START ENTRIES PROVIDED

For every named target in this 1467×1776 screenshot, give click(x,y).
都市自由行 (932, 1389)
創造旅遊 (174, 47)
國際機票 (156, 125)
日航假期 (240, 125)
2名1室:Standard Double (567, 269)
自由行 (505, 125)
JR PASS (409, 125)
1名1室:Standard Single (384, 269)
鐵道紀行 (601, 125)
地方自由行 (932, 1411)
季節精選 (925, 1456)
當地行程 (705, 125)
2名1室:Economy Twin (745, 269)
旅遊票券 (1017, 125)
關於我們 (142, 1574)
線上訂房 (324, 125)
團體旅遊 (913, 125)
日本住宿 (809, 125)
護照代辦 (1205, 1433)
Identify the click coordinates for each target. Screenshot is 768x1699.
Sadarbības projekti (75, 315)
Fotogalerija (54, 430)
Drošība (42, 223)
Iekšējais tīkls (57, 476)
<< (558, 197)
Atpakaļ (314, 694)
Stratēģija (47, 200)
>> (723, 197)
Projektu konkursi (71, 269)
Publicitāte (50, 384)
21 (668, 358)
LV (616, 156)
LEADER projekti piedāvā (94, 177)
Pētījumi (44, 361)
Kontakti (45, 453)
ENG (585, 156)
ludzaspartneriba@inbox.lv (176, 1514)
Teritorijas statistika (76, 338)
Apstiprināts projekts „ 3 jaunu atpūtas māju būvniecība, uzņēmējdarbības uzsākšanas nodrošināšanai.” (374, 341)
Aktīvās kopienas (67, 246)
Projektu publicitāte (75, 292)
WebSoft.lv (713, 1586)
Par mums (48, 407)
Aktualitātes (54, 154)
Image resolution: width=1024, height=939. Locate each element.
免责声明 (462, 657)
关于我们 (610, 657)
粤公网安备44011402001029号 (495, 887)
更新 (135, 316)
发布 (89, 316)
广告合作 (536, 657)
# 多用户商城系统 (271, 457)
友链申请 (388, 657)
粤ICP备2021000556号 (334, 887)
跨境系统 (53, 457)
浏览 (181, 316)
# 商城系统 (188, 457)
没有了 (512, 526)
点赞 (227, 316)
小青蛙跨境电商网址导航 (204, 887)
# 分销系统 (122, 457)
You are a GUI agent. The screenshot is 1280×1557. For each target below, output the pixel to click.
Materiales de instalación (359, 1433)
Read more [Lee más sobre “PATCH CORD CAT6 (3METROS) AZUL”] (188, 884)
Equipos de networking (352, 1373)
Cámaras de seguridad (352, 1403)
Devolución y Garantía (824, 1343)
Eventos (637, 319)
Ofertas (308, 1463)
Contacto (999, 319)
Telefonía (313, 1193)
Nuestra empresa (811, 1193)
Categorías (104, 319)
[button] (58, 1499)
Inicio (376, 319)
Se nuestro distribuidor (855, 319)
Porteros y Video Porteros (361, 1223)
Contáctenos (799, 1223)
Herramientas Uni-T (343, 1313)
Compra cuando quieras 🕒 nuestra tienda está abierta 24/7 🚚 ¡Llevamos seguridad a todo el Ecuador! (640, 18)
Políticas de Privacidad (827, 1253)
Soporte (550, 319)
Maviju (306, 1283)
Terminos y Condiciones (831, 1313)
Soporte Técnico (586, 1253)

END ENTRIES PROVIDED

§ **WHAT YOU SHOULD DO**: Return all of the material above line by line, with no changes.

§ **FULL OUTPUT**:
For every named target in this 1467×1776 screenshot, give click(x,y).
都市自由行 (932, 1389)
創造旅遊 (174, 47)
國際機票 (156, 125)
日航假期 (240, 125)
2名1室:Standard Double (567, 269)
自由行 (505, 125)
JR PASS (409, 125)
1名1室:Standard Single (384, 269)
鐵道紀行 (601, 125)
地方自由行 (932, 1411)
季節精選 (925, 1456)
當地行程 (705, 125)
2名1室:Economy Twin (745, 269)
旅遊票券 (1017, 125)
關於我們 (142, 1574)
線上訂房 (324, 125)
團體旅遊 (913, 125)
日本住宿 (809, 125)
護照代辦 (1205, 1433)
Identify the click coordinates for each target. Screenshot is 768x1699.
Sadarbības projekti (75, 315)
Fotogalerija (54, 430)
Drošība (42, 223)
Iekšējais tīkls (57, 476)
<< (558, 197)
Atpakaļ (314, 694)
Stratēģija (47, 200)
>> (723, 197)
Projektu konkursi (71, 269)
Publicitāte (50, 384)
21 (668, 358)
LV (616, 156)
LEADER projekti piedāvā (94, 177)
Pētījumi (44, 361)
Kontakti (45, 453)
ENG (585, 156)
ludzaspartneriba@inbox.lv (176, 1514)
Teritorijas statistika (76, 338)
Apstiprināts projekts „ 3 jaunu atpūtas māju būvniecība, uzņēmējdarbības uzsākšanas nodrošināšanai.” (374, 341)
Aktīvās kopienas (67, 246)
Projektu publicitāte (75, 292)
WebSoft.lv (713, 1586)
Par mums (48, 407)
Aktualitātes (54, 154)
Image resolution: width=1024, height=939. Locate each element.
免责声明 (462, 657)
关于我们 (610, 657)
粤公网安备44011402001029号 (495, 887)
更新 (135, 316)
发布 (89, 316)
广告合作 (536, 657)
# 多用户商城系统 (271, 457)
友链申请 (388, 657)
粤ICP备2021000556号 (334, 887)
跨境系统 (53, 457)
浏览 (181, 316)
# 商城系统 (188, 457)
没有了 (512, 526)
点赞 (227, 316)
小青蛙跨境电商网址导航 (204, 887)
# 分销系统 (122, 457)
You are a GUI agent. The screenshot is 1280×1557. For each target below, output the pixel to click.
Materiales de instalación (359, 1433)
Read more [Lee más sobre “PATCH CORD CAT6 (3METROS) AZUL”] (188, 884)
Equipos de networking (352, 1373)
Cámaras de seguridad (352, 1403)
Devolución y Garantía (824, 1343)
Eventos (637, 319)
Ofertas (308, 1463)
Contacto (999, 319)
Telefonía (313, 1193)
Nuestra empresa (811, 1193)
Categorías (104, 319)
[button] (58, 1499)
Inicio (376, 319)
Se nuestro distribuidor (855, 319)
Porteros y Video Porteros (361, 1223)
Contáctenos (799, 1223)
Herramientas Uni-T (343, 1313)
Compra cuando quieras 🕒 nuestra tienda está abierta 24/7 🚚 ¡Llevamos seguridad a todo el Ecuador! (640, 18)
Políticas de Privacidad (827, 1253)
Soporte (550, 319)
Maviju (306, 1283)
Terminos y Condiciones (831, 1313)
Soporte Técnico (586, 1253)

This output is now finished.